Several students and faculty from the Claremont Graduate University (CGU) and Pomona College (PO) have collectively come together to form the Digital Innovation & Text Analysis “Fake News” Lab, a lab with the goal to find a method to evaluate truth claims, public statements, and the trustworthiness of news stories. While similar research in the past has looked at superficial features such as article headlines and article sources as reference points for a text’s trustworthiness, this lab is looking at linguistic (semantic and syntactic) features which could be more holistically indicative of a text’s trustworthiness. The project is an extension of a similar early-stage research project from a year prior, but this lab has the goal of further developing and improving upon the dataset and method of evaluation of trustworthiness that resulted the previous project’s work.
The lab meets weekly and provides students with an opportunity to work under the guidance of an experienced faculty member, Professor Hovig Tchalian, a professor of management whose research focus is language and innovation. He also teaches an introductory data analysis course and uses text analysis techniques to study social discourse. The lab is managed by a project manager, Kristina Khederlarian (CGU PhD student in computational analytics and international relations). The rest of the research team is made up of Anthony Lyons (CGU PhD student in information systems), Amin Nash (CGU Master’s student in English critical theory and analysis), Brady DeMeritt (Pomona ‘19 majoring in computer science and linguistics & cognitive science), Daniela Hinojosa Sada (PO ‘19 majoring in linguistics), Alex Ker (PO ‘22 majoring in philosophy and computer science), and Jack Weber (PO ‘22 majoring in Computer Science and Economics).

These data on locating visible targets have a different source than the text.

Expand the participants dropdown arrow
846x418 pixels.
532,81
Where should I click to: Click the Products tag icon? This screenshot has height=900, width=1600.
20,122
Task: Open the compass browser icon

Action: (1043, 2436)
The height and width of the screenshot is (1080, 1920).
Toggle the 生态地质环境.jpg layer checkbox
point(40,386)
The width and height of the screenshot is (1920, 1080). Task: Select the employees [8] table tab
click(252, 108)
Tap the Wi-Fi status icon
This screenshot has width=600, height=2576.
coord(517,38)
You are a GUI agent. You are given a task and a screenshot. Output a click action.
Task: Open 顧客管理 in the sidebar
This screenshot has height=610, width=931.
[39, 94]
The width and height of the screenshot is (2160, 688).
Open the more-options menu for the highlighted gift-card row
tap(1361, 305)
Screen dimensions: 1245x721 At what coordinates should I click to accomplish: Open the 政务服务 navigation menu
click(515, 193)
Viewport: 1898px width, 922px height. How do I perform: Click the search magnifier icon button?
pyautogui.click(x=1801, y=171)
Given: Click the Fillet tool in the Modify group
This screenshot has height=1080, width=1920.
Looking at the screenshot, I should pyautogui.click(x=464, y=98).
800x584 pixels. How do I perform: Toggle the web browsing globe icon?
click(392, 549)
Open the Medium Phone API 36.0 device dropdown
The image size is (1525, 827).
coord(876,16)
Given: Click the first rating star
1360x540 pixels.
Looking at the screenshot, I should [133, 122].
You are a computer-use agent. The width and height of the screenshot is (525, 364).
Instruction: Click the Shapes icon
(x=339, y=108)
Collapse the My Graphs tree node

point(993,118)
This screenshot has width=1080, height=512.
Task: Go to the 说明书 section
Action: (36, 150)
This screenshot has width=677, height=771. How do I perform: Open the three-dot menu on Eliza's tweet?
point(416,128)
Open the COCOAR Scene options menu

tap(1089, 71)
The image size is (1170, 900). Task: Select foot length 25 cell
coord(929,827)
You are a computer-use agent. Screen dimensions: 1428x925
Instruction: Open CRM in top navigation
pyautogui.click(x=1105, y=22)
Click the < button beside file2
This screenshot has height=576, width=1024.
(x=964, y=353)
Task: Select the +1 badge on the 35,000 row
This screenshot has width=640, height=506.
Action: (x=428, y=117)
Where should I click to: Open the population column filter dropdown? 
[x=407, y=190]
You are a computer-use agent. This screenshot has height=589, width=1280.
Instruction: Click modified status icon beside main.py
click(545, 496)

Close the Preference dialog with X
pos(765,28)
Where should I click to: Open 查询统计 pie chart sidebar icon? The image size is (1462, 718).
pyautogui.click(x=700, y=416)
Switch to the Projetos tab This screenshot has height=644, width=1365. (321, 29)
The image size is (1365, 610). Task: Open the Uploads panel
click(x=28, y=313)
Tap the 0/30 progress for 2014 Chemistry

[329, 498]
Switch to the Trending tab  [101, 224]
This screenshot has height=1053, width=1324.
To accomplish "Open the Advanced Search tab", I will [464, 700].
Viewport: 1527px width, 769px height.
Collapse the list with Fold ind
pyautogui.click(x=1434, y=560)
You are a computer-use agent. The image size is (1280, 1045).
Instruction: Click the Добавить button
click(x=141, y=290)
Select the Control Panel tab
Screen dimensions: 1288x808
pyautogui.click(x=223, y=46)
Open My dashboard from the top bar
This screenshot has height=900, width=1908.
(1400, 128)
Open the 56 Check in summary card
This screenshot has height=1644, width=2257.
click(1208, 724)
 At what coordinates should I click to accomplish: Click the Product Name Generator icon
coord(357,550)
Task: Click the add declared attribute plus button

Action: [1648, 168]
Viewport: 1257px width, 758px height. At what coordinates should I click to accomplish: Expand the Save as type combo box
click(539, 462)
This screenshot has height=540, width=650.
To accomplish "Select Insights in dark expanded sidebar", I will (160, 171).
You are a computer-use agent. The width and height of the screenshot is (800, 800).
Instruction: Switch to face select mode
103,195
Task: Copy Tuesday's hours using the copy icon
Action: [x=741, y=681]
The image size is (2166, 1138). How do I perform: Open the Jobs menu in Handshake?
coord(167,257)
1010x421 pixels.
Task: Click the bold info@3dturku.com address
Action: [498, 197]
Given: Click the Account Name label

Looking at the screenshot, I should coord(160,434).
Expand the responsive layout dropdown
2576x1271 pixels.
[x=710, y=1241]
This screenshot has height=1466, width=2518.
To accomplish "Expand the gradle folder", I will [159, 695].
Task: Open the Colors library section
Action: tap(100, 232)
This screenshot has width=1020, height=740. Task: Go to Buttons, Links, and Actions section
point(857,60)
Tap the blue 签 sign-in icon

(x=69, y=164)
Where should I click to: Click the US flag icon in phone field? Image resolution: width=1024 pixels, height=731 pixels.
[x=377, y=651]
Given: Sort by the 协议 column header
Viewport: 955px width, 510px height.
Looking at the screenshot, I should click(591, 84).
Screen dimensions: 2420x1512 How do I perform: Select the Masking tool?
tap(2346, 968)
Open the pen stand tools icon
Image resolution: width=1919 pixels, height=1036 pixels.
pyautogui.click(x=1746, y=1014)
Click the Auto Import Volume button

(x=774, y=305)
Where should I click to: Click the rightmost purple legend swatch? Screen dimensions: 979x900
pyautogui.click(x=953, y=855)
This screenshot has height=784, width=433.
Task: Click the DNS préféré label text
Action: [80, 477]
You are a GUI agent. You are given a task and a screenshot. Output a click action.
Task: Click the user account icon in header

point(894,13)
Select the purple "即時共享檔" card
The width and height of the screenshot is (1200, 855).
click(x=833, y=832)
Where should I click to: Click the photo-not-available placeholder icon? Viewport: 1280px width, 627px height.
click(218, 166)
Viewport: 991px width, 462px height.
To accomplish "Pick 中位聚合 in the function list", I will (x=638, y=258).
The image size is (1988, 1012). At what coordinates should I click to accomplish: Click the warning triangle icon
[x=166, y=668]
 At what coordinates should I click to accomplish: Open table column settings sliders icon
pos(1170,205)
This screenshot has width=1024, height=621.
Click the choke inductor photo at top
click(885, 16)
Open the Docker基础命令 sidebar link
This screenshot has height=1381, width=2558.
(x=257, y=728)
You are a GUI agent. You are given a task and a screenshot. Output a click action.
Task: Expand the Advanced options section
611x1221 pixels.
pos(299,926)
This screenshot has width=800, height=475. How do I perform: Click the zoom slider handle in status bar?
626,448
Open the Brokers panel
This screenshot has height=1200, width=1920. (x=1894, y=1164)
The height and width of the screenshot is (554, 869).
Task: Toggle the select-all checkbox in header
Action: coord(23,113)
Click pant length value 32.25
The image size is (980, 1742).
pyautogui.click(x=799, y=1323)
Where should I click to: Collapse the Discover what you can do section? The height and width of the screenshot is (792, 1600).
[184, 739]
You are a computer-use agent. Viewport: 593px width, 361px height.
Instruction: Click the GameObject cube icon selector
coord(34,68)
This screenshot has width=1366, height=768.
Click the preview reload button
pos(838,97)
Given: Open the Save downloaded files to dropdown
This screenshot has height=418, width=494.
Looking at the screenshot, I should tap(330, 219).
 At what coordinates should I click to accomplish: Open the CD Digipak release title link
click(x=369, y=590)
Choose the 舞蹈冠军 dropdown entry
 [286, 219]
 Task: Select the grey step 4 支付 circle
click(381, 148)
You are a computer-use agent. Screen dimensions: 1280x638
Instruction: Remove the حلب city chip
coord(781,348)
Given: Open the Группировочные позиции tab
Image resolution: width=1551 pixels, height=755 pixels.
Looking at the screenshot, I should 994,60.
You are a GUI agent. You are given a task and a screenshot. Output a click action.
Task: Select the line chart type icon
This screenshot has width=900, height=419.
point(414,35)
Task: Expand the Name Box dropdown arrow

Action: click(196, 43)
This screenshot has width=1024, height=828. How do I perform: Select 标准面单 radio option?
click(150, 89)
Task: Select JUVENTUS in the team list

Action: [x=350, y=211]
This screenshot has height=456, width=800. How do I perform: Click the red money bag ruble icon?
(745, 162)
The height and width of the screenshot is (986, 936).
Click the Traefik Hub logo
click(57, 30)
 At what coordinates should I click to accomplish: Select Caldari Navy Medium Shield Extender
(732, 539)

Comprising people with diverse backgrounds, the team’s skill sets range from politics and simulation modeling to linguistics and computer science. The project, which is funded by a Project Research Grant from the Digital Humanities Initiative at The Claremont Colleges (DH@CC), has given students a chance to do extensive research by not only having them find and collect usable data sources, but by also having them process that data and use advanced digital techniques such as those of natural language processing and machine learning to analyze the data to create a trustworthiness prediction model. The lab has so far worked to collect data and process that data into linguistic features, and the next step is to use machine learning to identify relevant correlations between the data’s features and trustworthiness levels. There are hopes to in the future not only incorporate this research into team member’s dissertations and theses, but to also further analyze the role that a fake news proliferator’s intent, whether backed by malevolence or ignorance, plays in the manifestation of the linguistic features in fake news.